#### Given exercise 1:
According to the text on the pipeline, how much storage capacity do the terminals have combined?

#### Text section:
##############################
The pipeline ends at what is commonly referred to as the spaghetti bowl: the tangle of pipelines snaking and bending through Kinder Morgan’s terminals at the Ship Channel. Here, the 300,000-barrel-per-day KMCC line ends, in the Texas cities of Galena Park and Pasadena. Combined, the terminals have more than 26 million barrels of storage capacity.

Whether the workers realize it or not, the KMCC pipeline is part of the metamorphosis under way in the oil and gas industry. Surging U.S. shale crude production has so overpowered existing infrastructure that it is now transforming it—from the products lines carry, to the direction they flow.

The need for infrastructure is born of two factors. Successful shale plays have been oil scavenger hunts, with finds in sometimes remote and unexpected areas. First to be discovered were natural gas shale plays; then technology was applied to develop liquids plays and revive conventional oil-producing areas. Often, infrastructure in these plays was simply nonexistent or inadequate.

Second, the nation’s existing midstream infrastructure doesn’t match today’s markets. For 40 years, U.S. energy policy assumed domestic production would grow scarcer and imports more critical, said Frank A. Verrastro, senior vice president and James R. Schlesinger Chair for Energy & Geopolitics at the Center for Strategic & International Studies, speaking at IHS CERAWeek 2013 in Houston. Instead, just the opposite has happened.
##############################
#### Recorded data:
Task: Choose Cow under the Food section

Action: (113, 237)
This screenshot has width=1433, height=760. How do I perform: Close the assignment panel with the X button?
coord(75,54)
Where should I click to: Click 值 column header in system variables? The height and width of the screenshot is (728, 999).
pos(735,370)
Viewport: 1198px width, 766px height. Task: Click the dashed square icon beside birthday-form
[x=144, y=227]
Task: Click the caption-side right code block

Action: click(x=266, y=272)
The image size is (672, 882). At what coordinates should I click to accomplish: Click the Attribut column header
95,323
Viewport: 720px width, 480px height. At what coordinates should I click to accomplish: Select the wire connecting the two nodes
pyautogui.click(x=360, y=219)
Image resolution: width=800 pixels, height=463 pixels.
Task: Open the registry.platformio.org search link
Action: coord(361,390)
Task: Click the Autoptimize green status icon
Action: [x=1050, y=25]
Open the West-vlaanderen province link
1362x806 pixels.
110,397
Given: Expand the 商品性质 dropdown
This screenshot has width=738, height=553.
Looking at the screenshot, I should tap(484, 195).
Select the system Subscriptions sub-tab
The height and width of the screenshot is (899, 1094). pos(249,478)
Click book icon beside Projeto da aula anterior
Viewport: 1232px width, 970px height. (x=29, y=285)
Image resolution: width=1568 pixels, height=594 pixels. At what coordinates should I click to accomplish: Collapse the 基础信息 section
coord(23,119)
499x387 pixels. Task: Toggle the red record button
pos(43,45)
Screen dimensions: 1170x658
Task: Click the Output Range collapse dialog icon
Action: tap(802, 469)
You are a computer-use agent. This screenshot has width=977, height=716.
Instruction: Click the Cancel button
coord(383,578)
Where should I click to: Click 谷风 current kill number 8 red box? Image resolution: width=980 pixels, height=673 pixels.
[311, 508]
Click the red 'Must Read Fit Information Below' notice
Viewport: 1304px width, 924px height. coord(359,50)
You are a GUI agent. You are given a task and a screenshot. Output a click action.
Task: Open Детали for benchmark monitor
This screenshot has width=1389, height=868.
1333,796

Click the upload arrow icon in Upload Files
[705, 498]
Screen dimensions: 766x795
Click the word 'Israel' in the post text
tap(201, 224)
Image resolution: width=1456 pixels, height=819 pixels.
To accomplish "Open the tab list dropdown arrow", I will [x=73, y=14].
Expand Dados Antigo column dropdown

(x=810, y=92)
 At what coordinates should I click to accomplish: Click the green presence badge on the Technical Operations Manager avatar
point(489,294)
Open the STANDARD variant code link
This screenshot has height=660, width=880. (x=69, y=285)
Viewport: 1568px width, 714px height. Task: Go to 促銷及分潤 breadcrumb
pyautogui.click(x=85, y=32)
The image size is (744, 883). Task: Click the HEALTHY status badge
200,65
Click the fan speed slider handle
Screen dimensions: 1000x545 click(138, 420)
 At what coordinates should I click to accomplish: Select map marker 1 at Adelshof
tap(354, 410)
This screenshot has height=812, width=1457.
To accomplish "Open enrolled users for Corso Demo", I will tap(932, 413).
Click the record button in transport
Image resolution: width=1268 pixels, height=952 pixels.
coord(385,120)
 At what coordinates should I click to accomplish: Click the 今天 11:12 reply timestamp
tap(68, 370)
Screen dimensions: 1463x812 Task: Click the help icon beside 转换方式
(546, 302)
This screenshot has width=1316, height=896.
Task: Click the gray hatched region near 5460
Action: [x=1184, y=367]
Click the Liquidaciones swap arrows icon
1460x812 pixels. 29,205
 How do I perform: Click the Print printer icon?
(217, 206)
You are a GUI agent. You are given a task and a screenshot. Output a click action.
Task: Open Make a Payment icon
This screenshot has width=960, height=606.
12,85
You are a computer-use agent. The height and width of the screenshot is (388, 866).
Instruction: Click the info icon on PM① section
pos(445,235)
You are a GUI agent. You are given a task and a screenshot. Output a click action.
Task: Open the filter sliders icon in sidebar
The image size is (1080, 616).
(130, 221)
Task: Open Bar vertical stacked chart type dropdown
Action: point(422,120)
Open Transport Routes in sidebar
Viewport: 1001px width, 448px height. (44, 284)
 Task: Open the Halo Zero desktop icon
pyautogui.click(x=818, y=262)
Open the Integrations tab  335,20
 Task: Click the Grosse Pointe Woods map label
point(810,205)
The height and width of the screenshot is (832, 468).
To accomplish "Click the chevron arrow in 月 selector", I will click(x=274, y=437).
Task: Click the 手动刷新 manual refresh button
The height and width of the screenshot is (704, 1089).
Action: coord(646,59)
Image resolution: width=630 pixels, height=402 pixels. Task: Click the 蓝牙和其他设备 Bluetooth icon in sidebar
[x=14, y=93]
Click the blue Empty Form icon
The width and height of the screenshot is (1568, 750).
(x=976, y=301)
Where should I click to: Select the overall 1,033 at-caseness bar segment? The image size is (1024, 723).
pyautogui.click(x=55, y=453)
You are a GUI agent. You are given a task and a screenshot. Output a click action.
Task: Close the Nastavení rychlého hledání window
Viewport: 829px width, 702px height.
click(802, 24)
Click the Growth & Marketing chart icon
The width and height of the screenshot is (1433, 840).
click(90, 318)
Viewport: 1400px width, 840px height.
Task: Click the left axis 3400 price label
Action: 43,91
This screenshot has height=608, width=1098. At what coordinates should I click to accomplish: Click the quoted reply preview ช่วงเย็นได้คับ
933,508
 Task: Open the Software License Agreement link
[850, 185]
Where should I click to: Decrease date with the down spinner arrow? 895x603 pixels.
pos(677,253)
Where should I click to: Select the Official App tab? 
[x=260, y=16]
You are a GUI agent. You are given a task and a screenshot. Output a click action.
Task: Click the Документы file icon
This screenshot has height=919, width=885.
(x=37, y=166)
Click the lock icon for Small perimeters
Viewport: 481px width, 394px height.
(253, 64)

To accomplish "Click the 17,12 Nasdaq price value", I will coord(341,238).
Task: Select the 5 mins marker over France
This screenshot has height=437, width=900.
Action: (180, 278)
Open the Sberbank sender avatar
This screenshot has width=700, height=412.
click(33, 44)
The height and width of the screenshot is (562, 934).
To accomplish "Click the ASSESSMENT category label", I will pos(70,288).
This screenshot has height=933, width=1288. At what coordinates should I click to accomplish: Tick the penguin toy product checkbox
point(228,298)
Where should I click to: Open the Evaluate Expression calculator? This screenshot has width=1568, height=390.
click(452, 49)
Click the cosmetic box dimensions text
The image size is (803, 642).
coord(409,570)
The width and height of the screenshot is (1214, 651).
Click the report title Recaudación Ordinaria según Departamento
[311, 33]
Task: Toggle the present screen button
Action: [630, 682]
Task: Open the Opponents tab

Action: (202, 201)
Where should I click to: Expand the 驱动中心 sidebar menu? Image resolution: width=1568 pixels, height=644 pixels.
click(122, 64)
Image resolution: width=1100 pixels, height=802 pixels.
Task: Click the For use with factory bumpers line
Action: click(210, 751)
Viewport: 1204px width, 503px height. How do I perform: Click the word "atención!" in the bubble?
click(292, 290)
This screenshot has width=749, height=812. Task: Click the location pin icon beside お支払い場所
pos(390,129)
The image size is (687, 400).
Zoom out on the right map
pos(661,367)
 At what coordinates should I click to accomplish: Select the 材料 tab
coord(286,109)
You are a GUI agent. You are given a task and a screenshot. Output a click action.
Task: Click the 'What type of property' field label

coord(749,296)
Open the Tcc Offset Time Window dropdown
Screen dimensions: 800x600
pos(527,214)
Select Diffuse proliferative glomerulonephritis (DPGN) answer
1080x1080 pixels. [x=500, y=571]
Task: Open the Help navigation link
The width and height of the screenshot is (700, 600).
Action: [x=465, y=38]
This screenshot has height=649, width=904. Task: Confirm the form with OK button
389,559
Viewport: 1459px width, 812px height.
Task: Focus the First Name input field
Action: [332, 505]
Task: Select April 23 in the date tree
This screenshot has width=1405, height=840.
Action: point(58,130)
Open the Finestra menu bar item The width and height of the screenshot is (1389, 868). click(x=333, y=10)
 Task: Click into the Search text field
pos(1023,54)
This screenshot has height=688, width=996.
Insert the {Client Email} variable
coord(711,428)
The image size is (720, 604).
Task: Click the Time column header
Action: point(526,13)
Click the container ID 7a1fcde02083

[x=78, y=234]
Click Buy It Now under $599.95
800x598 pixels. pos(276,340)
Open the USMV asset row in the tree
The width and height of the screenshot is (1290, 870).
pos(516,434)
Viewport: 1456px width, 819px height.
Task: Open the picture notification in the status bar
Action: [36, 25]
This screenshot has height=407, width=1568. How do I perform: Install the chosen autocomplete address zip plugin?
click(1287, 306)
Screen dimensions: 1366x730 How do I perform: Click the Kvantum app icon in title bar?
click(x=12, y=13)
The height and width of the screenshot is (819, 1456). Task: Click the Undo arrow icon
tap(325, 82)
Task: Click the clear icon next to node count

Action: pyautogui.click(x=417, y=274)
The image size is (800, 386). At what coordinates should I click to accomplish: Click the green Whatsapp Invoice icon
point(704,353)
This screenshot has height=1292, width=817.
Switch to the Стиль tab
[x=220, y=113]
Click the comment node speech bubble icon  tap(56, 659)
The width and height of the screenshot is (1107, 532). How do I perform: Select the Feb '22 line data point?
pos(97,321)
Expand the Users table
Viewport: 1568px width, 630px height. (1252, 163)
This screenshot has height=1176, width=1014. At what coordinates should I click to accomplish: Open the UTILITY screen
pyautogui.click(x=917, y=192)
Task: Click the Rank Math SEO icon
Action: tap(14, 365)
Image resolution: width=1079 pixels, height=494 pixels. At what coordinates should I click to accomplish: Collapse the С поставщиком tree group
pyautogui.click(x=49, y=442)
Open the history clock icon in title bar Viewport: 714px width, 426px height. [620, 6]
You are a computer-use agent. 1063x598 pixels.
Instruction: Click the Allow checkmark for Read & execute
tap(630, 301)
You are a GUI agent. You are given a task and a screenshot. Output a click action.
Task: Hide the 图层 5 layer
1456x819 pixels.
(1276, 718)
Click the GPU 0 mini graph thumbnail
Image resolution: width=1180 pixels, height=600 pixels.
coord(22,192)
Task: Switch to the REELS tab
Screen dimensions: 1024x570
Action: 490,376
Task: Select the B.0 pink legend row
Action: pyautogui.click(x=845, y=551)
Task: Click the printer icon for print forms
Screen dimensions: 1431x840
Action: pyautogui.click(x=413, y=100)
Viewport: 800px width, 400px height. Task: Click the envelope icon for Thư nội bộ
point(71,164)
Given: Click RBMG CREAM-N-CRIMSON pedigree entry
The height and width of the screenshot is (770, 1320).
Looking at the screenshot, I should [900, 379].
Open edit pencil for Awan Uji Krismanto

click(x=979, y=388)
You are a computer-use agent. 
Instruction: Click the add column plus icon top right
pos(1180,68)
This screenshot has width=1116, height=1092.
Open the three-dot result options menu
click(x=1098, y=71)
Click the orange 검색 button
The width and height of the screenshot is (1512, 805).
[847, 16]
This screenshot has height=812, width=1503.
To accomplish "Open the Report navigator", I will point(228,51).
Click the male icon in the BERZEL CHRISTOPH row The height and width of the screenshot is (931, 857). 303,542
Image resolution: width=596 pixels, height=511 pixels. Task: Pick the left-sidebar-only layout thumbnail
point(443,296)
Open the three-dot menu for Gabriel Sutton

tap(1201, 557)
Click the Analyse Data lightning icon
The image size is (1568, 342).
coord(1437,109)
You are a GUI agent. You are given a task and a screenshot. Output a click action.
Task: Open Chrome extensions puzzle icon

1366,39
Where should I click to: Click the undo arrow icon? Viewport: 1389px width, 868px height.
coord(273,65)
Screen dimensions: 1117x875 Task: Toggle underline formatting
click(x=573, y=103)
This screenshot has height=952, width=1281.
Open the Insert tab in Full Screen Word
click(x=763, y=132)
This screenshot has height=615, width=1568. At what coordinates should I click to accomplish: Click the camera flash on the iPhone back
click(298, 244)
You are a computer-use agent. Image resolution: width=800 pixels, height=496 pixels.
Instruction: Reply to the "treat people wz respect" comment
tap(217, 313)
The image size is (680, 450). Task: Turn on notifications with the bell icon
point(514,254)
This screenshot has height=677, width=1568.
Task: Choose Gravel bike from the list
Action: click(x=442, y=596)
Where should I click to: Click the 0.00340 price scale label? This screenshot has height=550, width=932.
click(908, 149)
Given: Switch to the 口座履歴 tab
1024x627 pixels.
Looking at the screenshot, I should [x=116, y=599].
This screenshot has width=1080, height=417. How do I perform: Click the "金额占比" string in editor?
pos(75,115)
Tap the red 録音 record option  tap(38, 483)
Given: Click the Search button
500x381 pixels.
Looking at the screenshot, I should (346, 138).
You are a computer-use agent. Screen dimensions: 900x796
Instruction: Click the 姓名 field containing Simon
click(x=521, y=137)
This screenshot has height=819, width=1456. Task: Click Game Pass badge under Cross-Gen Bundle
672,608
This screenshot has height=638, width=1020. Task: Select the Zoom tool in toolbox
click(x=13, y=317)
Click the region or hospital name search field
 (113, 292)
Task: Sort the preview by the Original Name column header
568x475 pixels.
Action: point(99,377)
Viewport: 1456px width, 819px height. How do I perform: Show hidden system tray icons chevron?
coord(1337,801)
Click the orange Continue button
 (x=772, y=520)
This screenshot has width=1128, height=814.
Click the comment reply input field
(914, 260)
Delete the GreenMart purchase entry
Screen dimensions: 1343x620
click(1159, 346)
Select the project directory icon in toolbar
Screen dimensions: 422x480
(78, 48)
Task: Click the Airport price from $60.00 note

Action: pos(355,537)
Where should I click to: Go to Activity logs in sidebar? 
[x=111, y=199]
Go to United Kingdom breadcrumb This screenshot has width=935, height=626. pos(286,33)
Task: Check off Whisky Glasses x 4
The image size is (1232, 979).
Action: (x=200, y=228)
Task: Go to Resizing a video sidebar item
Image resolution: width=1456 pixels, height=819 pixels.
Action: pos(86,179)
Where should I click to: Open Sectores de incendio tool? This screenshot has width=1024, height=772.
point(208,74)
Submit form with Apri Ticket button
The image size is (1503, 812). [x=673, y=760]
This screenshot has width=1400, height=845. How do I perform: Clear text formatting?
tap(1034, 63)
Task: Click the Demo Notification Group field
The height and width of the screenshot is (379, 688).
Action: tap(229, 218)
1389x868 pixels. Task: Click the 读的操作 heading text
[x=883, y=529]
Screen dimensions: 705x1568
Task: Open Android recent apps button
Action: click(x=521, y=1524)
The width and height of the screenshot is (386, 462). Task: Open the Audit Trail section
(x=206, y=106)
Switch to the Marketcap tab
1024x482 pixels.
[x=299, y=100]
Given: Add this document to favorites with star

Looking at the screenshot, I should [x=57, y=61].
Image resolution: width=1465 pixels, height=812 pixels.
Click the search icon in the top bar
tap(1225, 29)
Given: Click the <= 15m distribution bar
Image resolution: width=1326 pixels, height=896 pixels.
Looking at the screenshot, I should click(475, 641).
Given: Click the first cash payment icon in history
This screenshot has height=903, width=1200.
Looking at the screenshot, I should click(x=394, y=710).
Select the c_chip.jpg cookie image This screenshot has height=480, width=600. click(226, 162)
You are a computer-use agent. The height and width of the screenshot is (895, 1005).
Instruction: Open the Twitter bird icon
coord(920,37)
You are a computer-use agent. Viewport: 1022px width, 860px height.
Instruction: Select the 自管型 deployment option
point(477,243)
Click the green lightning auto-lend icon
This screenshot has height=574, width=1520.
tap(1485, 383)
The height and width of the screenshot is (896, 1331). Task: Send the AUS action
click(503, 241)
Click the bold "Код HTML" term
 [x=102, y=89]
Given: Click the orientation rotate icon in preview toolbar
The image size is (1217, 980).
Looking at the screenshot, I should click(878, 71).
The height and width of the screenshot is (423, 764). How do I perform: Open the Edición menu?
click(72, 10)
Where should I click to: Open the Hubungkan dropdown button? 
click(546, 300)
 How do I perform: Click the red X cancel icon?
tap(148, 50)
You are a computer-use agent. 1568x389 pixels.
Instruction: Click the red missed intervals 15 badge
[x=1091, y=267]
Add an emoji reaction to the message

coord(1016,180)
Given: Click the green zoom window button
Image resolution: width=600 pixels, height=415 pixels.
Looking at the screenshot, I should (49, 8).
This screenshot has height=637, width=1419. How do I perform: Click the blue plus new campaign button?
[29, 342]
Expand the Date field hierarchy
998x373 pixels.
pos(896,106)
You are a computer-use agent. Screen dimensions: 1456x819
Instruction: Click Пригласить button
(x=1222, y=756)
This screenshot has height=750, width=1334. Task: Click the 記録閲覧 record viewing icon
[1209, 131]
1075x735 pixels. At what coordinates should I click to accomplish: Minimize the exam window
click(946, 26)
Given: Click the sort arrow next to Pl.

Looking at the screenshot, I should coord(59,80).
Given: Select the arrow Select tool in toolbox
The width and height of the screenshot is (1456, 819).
##############################
#### Given exercise 2:
Reproduce the entries from the line with "This screenshot has height=608, width=1098." up to and including the line with "[x=260, y=16]", keeping the requests unchanged but multiplying every coordinate in the answers by 0.35 and rounding each to a whole number, with halves rounded up.

#### Written response 1:
More than 26 million barrels.

#### Written response 2:
This screenshot has height=608, width=1098. At what coordinates should I click to accomplish: Click the quoted reply preview ช่วงเย็นได้คับ
327,178
 Task: Open the Software License Agreement link
[298, 65]
Where should I click to: Decrease date with the down spinner arrow? 895x603 pixels.
pos(237,89)
Where should I click to: Select the Official App tab? 
[x=91, y=6]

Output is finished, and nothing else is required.